What about his same sex feelings now? “Sometimes if I’m not looking after myself then that can bring up a sexual charge,” he replies, “but it’s not a big issue for me now, it’s more unhealthy patterns of porn and masturbation, if I’m feeling a bit flat.”

In the following session I tell David I’ve had sexual thoughts about him. “Thank-you for being honest,” he replies with a small laugh. “I’m trying to model unconditional love for you, so it is very natural that you would have sexual thoughts related to that. Although we’re doing this over the internet, there is still a potential for a sexual connection. So there’s probably a part of your mind that’s thinking that through.”

“Do you have to deal with sexual feelings towards men you’re working with?” I ask.

“I get echoes of it sometimes,” he replies. “I’d be lying if I said I didn’t.”

I tell him that I had tried the standing-in-front-of-the-mirror-naked technique that he recommended, but, like the massage, it had aroused me. “I would be surprised if you didn’t experience sexual feelings,” he says. And with that he starts to “affirm” me.

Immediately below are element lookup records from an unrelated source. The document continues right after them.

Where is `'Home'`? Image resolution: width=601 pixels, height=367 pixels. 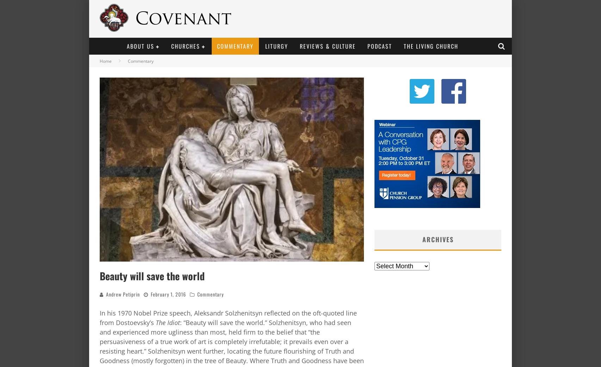 'Home' is located at coordinates (100, 61).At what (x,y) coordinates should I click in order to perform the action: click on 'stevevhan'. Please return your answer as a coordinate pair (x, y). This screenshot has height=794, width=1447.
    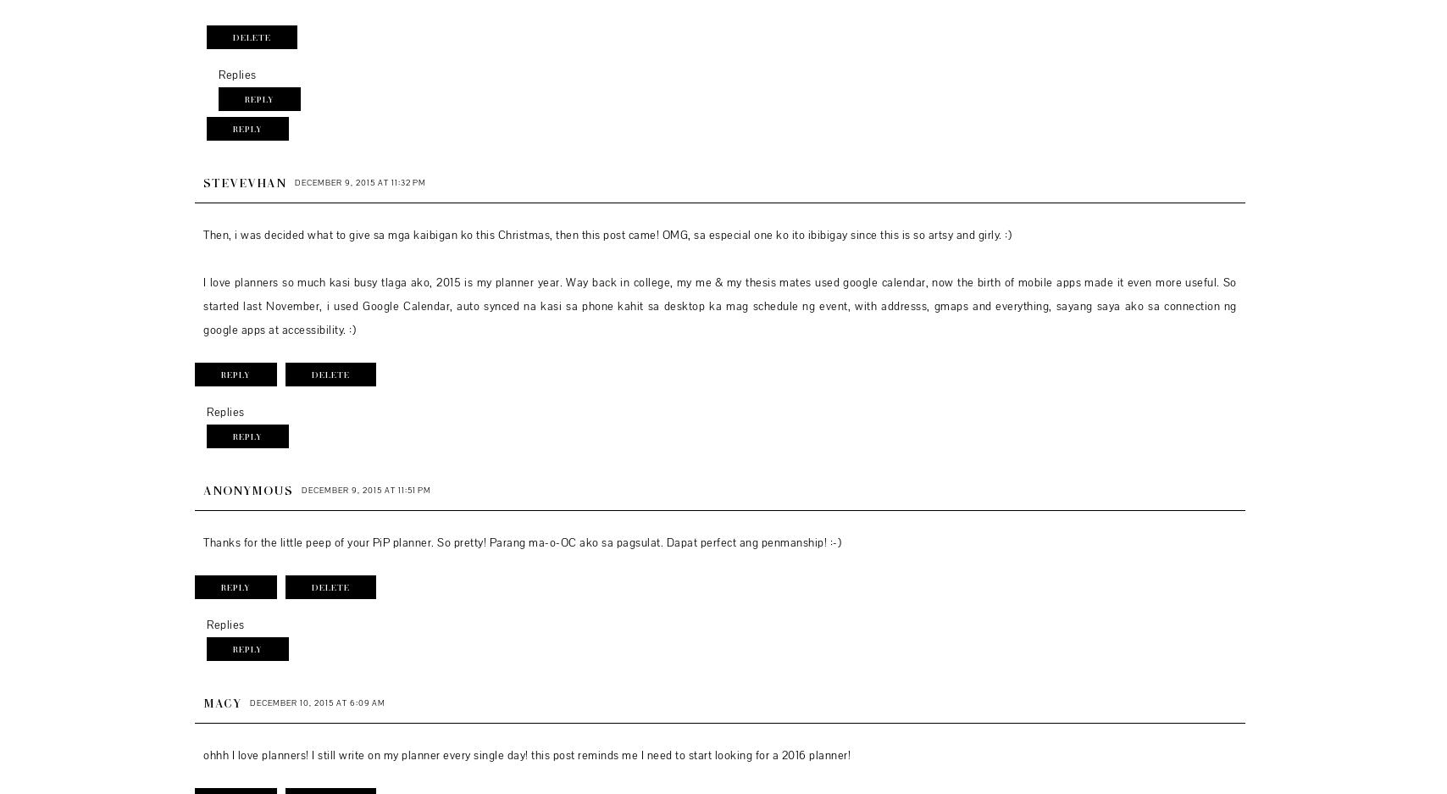
    Looking at the image, I should click on (244, 181).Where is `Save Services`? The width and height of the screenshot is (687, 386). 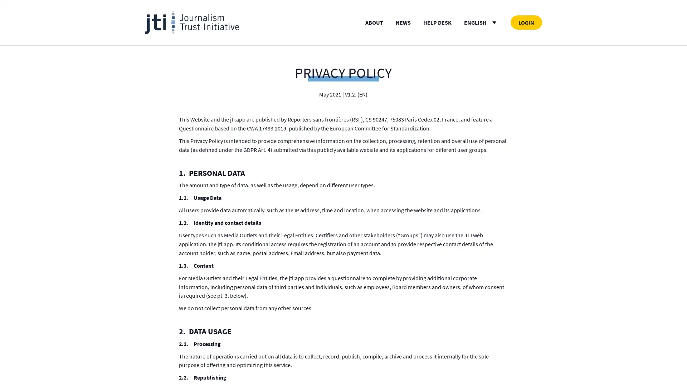
Save Services is located at coordinates (273, 234). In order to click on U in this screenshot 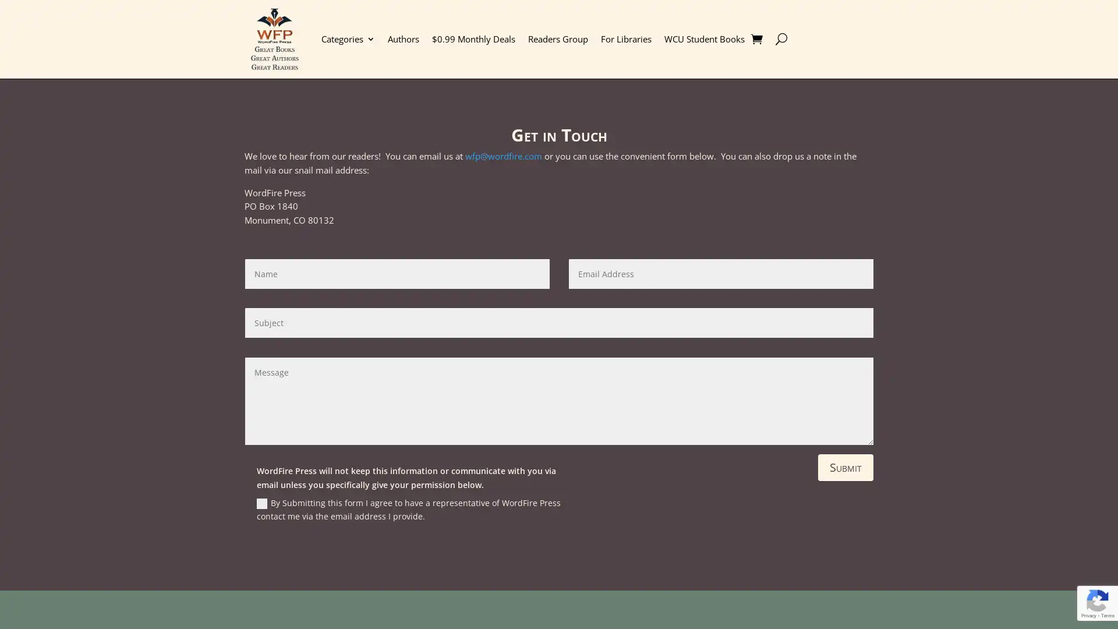, I will do `click(780, 38)`.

“I think you’re a brave man,” he says. “I think you’re really strong in terms of being willing to look at your life and who you really are, and you also look as if you look after yourself in terms of your body. How do you feel being affirmed in this way by another man?”

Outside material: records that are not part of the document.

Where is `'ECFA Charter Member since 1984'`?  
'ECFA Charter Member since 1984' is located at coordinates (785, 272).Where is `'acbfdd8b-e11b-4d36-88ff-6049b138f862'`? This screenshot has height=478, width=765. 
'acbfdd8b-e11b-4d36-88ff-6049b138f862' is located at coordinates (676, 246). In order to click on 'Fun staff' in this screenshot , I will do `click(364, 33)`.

I say that when men compliment me on my appearance it triggers sexual feelings. He probes again, asking me how I’m feeling as he talks about my body. Aroused, I repeat. But rather than moving away from this apparent sexual trigger, he asks if we can do an “exercise” around it. I agree.

“Close your eyes and focus on that arousal you’re feeling down in your genitals,” he says. “I want you to hear, as a man, as I look at your body, I see strong shoulders and a strong chest, I see a man who has an attractive body and I want you just to notice the arousal you feel as you hear me talking about that. Imagine an energy and picture that energy as a colour, and make the brightness of the colour relate to the intensity of the sexual feeling, so you might be starting to get a bit of a hard on, you might be starting to feel an erection and that sexual energy, but I want you to just picture that as a coloured light. What colour would it be?”

Red, I say.

“I want you to imagine that red colour, that energy and listen to the affirmations that I see you as a strong, confident man, and I want you to move that red light from your genitals up into your chest to join that feeling of affirmation as a man, and as you breathe in that affirmation do you notice now what happens to the arousal?”

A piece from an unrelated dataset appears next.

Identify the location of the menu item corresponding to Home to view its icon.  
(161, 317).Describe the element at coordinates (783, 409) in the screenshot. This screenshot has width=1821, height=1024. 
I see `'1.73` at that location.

I tell him it’s still there. We’re at the end of the session. I ask who his supervisor is. He tells me that his supervisor is involved with “Richard Cohen’s organisation”.

Later, I do an internet search. Richard Cohen has been permanently expelled from the American Counseling Association. He founded the International Healing Foundation, a conversion organisation.

David then mentions that he is attending a meeting in London next week to discuss how to create a training school for therapists working in this field. I ask if I can come too.

A week later I am sitting round a table with the heads of every major British conversion organisation – some of whom are also therapists. We are in the bright, cramped London offices of Living Waters, an evangelical conversion association. Our special guest is Dr Jeffrey Satinover, 62, an American psychiatrist.

“We need to think of practical ideas for forming a training programme [for conversion therapists],” says Satinover. “We can learn a lot from what the Mormons did. They created a training programme and linked it with a university.”

They decide that in order to gain such a link, and the credibility and funding that would go with it, their training school also needs to do research into the field.

“If I could get trainees doing a PhD in this area that would help, because that brings funding in,” says David. “It’s difficult to access money, but if we’re clever there are ways.” He talks about his conversion practice, and how it’s funded. “We use people’s private medical insurance,” he says.